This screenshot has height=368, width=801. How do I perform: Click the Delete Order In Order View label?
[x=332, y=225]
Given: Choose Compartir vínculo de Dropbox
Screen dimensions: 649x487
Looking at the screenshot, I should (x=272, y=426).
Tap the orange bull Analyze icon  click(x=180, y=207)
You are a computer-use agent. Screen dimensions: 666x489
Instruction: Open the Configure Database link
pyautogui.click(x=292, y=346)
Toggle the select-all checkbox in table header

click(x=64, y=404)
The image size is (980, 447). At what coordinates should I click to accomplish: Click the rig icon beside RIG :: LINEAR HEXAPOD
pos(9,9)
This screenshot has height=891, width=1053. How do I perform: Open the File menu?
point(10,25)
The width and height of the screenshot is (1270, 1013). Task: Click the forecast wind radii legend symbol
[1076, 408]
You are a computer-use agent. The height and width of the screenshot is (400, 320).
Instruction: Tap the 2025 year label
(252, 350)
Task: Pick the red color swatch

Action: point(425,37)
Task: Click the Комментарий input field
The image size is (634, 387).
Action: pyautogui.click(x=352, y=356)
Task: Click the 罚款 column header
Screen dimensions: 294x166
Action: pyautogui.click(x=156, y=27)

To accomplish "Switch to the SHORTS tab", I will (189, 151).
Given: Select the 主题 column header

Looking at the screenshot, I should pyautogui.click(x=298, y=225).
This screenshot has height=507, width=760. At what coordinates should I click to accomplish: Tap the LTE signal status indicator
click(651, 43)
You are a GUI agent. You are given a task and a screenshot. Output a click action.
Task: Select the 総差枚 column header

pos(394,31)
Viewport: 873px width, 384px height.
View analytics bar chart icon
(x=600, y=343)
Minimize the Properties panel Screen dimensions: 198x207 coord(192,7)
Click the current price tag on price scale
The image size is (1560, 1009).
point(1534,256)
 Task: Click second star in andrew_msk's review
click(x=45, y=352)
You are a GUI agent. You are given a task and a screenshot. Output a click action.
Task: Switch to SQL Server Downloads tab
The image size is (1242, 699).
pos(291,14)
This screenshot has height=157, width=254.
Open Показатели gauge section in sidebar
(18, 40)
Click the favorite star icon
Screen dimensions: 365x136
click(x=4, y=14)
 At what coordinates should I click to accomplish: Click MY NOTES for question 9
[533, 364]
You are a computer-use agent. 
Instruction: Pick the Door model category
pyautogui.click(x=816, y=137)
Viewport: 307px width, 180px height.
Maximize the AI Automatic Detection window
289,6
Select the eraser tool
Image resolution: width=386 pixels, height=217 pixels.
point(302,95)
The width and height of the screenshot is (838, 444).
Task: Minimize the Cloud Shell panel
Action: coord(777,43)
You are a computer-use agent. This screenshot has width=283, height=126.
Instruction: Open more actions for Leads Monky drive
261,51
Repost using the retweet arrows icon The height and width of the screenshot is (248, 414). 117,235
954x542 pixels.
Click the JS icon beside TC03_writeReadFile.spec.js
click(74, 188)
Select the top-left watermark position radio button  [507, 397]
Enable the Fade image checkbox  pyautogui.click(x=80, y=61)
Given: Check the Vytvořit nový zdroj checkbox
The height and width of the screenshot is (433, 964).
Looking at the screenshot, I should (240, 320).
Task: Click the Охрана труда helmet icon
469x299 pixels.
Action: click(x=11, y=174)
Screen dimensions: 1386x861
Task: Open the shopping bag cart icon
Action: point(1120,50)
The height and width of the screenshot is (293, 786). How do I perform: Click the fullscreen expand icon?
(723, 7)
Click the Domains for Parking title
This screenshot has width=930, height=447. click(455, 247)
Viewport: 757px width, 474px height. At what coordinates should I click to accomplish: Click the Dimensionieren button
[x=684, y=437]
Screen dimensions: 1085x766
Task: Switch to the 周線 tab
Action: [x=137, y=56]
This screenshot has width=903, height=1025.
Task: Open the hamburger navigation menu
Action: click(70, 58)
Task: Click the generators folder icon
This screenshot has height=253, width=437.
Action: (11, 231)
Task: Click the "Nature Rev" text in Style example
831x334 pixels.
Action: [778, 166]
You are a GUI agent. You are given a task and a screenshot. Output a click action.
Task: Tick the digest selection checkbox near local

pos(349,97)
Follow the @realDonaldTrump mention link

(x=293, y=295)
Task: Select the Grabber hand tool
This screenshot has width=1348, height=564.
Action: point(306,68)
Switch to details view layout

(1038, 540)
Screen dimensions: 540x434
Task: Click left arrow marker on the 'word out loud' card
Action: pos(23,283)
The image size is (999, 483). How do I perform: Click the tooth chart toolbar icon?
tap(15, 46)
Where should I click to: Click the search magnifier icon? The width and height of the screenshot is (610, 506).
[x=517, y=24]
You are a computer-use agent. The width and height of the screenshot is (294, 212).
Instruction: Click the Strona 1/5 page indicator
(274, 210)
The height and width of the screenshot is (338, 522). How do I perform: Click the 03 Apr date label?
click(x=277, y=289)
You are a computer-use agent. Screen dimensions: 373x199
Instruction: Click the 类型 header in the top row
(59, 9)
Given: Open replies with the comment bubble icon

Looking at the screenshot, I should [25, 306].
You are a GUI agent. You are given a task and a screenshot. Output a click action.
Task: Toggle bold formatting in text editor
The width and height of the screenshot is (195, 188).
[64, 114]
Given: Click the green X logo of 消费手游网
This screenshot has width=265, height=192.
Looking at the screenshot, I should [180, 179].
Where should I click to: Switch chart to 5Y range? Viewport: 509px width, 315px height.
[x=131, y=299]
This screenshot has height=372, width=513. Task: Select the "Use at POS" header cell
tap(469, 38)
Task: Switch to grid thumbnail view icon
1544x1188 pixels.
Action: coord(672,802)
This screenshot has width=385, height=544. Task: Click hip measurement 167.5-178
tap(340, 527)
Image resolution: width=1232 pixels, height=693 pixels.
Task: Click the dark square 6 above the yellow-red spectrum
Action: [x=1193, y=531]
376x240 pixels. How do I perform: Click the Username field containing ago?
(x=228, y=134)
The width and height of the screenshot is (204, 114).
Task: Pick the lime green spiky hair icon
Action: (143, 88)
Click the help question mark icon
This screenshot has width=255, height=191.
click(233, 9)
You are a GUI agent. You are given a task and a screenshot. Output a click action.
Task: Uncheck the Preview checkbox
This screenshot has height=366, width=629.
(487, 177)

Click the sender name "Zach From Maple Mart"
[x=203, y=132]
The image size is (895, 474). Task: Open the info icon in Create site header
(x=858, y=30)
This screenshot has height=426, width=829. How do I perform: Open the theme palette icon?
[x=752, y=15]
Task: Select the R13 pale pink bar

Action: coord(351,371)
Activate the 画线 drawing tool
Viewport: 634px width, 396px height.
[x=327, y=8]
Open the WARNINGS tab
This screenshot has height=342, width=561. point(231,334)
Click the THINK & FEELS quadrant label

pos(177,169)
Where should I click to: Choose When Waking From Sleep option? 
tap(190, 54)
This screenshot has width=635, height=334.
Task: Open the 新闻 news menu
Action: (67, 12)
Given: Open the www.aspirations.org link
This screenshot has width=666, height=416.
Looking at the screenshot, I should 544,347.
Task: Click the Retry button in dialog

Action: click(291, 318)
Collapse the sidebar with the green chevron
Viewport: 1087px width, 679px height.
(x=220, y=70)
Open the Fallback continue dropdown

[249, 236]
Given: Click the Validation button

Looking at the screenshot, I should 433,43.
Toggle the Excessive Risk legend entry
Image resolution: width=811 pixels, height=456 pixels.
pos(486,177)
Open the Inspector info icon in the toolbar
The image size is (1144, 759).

════

Without dropping a single line, output the records above exactly.

This screenshot has height=368, width=801. How do I perform: Click the Delete Order In Order View label?
[x=332, y=225]
Given: Choose Compartir vínculo de Dropbox
Screen dimensions: 649x487
Looking at the screenshot, I should (x=272, y=426).
Tap the orange bull Analyze icon  click(x=180, y=207)
You are a computer-use agent. Screen dimensions: 666x489
Instruction: Open the Configure Database link
pyautogui.click(x=292, y=346)
Toggle the select-all checkbox in table header

click(x=64, y=404)
The image size is (980, 447). At what coordinates should I click to accomplish: Click the rig icon beside RIG :: LINEAR HEXAPOD
pos(9,9)
This screenshot has height=891, width=1053. How do I perform: Open the File menu?
point(10,25)
The width and height of the screenshot is (1270, 1013). Task: Click the forecast wind radii legend symbol
[1076, 408]
You are a computer-use agent. The height and width of the screenshot is (400, 320).
Instruction: Tap the 2025 year label
(252, 350)
Task: Pick the red color swatch

Action: point(425,37)
Task: Click the Комментарий input field
The image size is (634, 387).
Action: pyautogui.click(x=352, y=356)
Task: Click the 罚款 column header
Screen dimensions: 294x166
Action: pyautogui.click(x=156, y=27)

To accomplish "Switch to the SHORTS tab", I will (189, 151).
Given: Select the 主题 column header

Looking at the screenshot, I should pyautogui.click(x=298, y=225).
This screenshot has height=507, width=760. At what coordinates should I click to accomplish: Tap the LTE signal status indicator
click(651, 43)
You are a GUI agent. You are given a task and a screenshot. Output a click action.
Task: Select the 総差枚 column header

pos(394,31)
Viewport: 873px width, 384px height.
View analytics bar chart icon
(x=600, y=343)
Minimize the Properties panel Screen dimensions: 198x207 coord(192,7)
Click the current price tag on price scale
The image size is (1560, 1009).
point(1534,256)
 Task: Click second star in andrew_msk's review
click(x=45, y=352)
You are a GUI agent. You are given a task and a screenshot. Output a click action.
Task: Switch to SQL Server Downloads tab
The image size is (1242, 699).
pos(291,14)
This screenshot has height=157, width=254.
Open Показатели gauge section in sidebar
(18, 40)
Click the favorite star icon
Screen dimensions: 365x136
click(x=4, y=14)
 At what coordinates should I click to accomplish: Click MY NOTES for question 9
[533, 364]
You are a computer-use agent. 
Instruction: Pick the Door model category
pyautogui.click(x=816, y=137)
Viewport: 307px width, 180px height.
Maximize the AI Automatic Detection window
289,6
Select the eraser tool
Image resolution: width=386 pixels, height=217 pixels.
point(302,95)
The width and height of the screenshot is (838, 444).
Task: Minimize the Cloud Shell panel
Action: coord(777,43)
You are a computer-use agent. This screenshot has width=283, height=126.
Instruction: Open more actions for Leads Monky drive
261,51
Repost using the retweet arrows icon The height and width of the screenshot is (248, 414). 117,235
954x542 pixels.
Click the JS icon beside TC03_writeReadFile.spec.js
click(74, 188)
Select the top-left watermark position radio button  [507, 397]
Enable the Fade image checkbox  pyautogui.click(x=80, y=61)
Given: Check the Vytvořit nový zdroj checkbox
The height and width of the screenshot is (433, 964).
Looking at the screenshot, I should (240, 320).
Task: Click the Охрана труда helmet icon
469x299 pixels.
Action: click(x=11, y=174)
Screen dimensions: 1386x861
Task: Open the shopping bag cart icon
Action: point(1120,50)
The height and width of the screenshot is (293, 786). How do I perform: Click the fullscreen expand icon?
(723, 7)
Click the Domains for Parking title
This screenshot has width=930, height=447. click(455, 247)
Viewport: 757px width, 474px height. At what coordinates should I click to accomplish: Click the Dimensionieren button
[x=684, y=437]
Screen dimensions: 1085x766
Task: Switch to the 周線 tab
Action: [x=137, y=56]
This screenshot has width=903, height=1025.
Task: Open the hamburger navigation menu
Action: click(70, 58)
Task: Click the generators folder icon
This screenshot has height=253, width=437.
Action: (11, 231)
Task: Click the "Nature Rev" text in Style example
831x334 pixels.
Action: [778, 166]
You are a GUI agent. You are given a task and a screenshot. Output a click action.
Task: Tick the digest selection checkbox near local

pos(349,97)
Follow the @realDonaldTrump mention link

(x=293, y=295)
Task: Select the Grabber hand tool
This screenshot has width=1348, height=564.
Action: point(306,68)
Switch to details view layout

(1038, 540)
Screen dimensions: 540x434
Task: Click left arrow marker on the 'word out loud' card
Action: pos(23,283)
The image size is (999, 483). How do I perform: Click the tooth chart toolbar icon?
tap(15, 46)
Where should I click to: Click the search magnifier icon? The width and height of the screenshot is (610, 506).
[x=517, y=24]
You are a computer-use agent. The width and height of the screenshot is (294, 212).
Instruction: Click the Strona 1/5 page indicator
(274, 210)
The height and width of the screenshot is (338, 522). How do I perform: Click the 03 Apr date label?
click(x=277, y=289)
You are a computer-use agent. Screen dimensions: 373x199
Instruction: Click the 类型 header in the top row
(59, 9)
Given: Open replies with the comment bubble icon

Looking at the screenshot, I should [25, 306].
You are a GUI agent. You are given a task and a screenshot. Output a click action.
Task: Toggle bold formatting in text editor
The width and height of the screenshot is (195, 188).
[64, 114]
Given: Click the green X logo of 消费手游网
This screenshot has width=265, height=192.
Looking at the screenshot, I should [180, 179].
Where should I click to: Switch chart to 5Y range? Viewport: 509px width, 315px height.
[x=131, y=299]
This screenshot has height=372, width=513. Task: Select the "Use at POS" header cell
tap(469, 38)
Task: Switch to grid thumbnail view icon
1544x1188 pixels.
Action: coord(672,802)
This screenshot has width=385, height=544. Task: Click hip measurement 167.5-178
tap(340, 527)
Image resolution: width=1232 pixels, height=693 pixels.
Task: Click the dark square 6 above the yellow-red spectrum
Action: [x=1193, y=531]
376x240 pixels. How do I perform: Click the Username field containing ago?
(x=228, y=134)
The width and height of the screenshot is (204, 114).
Task: Pick the lime green spiky hair icon
Action: (143, 88)
Click the help question mark icon
This screenshot has width=255, height=191.
click(233, 9)
You are a GUI agent. You are given a task and a screenshot. Output a click action.
Task: Uncheck the Preview checkbox
This screenshot has height=366, width=629.
(487, 177)

Click the sender name "Zach From Maple Mart"
[x=203, y=132]
The image size is (895, 474). Task: Open the info icon in Create site header
(x=858, y=30)
This screenshot has height=426, width=829. How do I perform: Open the theme palette icon?
[x=752, y=15]
Task: Select the R13 pale pink bar

Action: coord(351,371)
Activate the 画线 drawing tool
Viewport: 634px width, 396px height.
[x=327, y=8]
Open the WARNINGS tab
This screenshot has height=342, width=561. point(231,334)
Click the THINK & FEELS quadrant label

pos(177,169)
Where should I click to: Choose When Waking From Sleep option? 
tap(190, 54)
This screenshot has width=635, height=334.
Task: Open the 新闻 news menu
Action: (67, 12)
Given: Open the www.aspirations.org link
This screenshot has width=666, height=416.
Looking at the screenshot, I should 544,347.
Task: Click the Retry button in dialog

Action: click(291, 318)
Collapse the sidebar with the green chevron
Viewport: 1087px width, 679px height.
(x=220, y=70)
Open the Fallback continue dropdown

[249, 236]
Given: Click the Validation button

Looking at the screenshot, I should 433,43.
Toggle the Excessive Risk legend entry
Image resolution: width=811 pixels, height=456 pixels.
pos(486,177)
Open the Inspector info icon in the toolbar
The image size is (1144, 759).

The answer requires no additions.